For all the foregoing reasons, the Complaint is denied.
Nasser A. Khasawneh
Dated: September 20, 2010
1 The Panel has undertaken limited factual research by viewing the website to which the disputed domain name resolves, and by viewing archives at “www.archive.org/index.php”. See WIPO Overview of WIPO Panel Views on Selected UDRP Questions, paragraph 4.5.
2 The Complaint also states that Complainant owns and has used the disputed domain name since its registration in January 2002. This representation is contradicted by online archives of the website to which the disputed domain name routes. Those archives indicate that the website was in existence and used to promote Complainant’s business since at least as early as March 2001. See www.archive.org/index.php.
3 It is significant to the Panel’s findings that the responses included in the annexes of not one, but two registrars raised questions about the creative services agency’s accusations of Respondent’s wrongdoing.
The Panel also notes that in Arabic, the term “Al durra” can be interpreted to mean pearl or something that is “jewel-like,” or of excellent quality. The name “Aldurra” or “Al-Durra” is also a popular surname in various regions of the world.

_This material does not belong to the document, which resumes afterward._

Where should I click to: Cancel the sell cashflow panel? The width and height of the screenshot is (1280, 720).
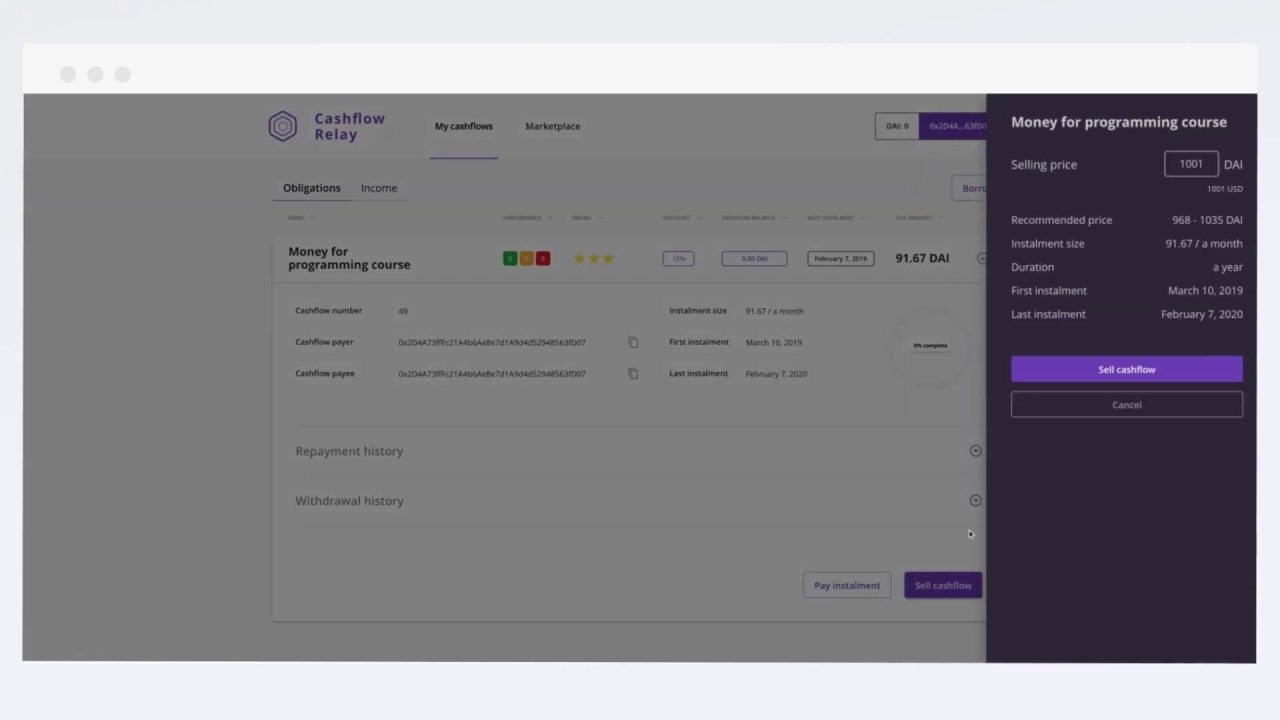pos(1126,405)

These two facts raise additional open questions about whether Respondent might have rights or legitimate interests in the disputed domain name, although these must be weighed against the fact that no Response was in fact submitted in these proceedings.
4 From the record, it appears that Complainant delayed even longer – until March 2010 — in resuming the correspondence it had initiated with the registrars in October 2009.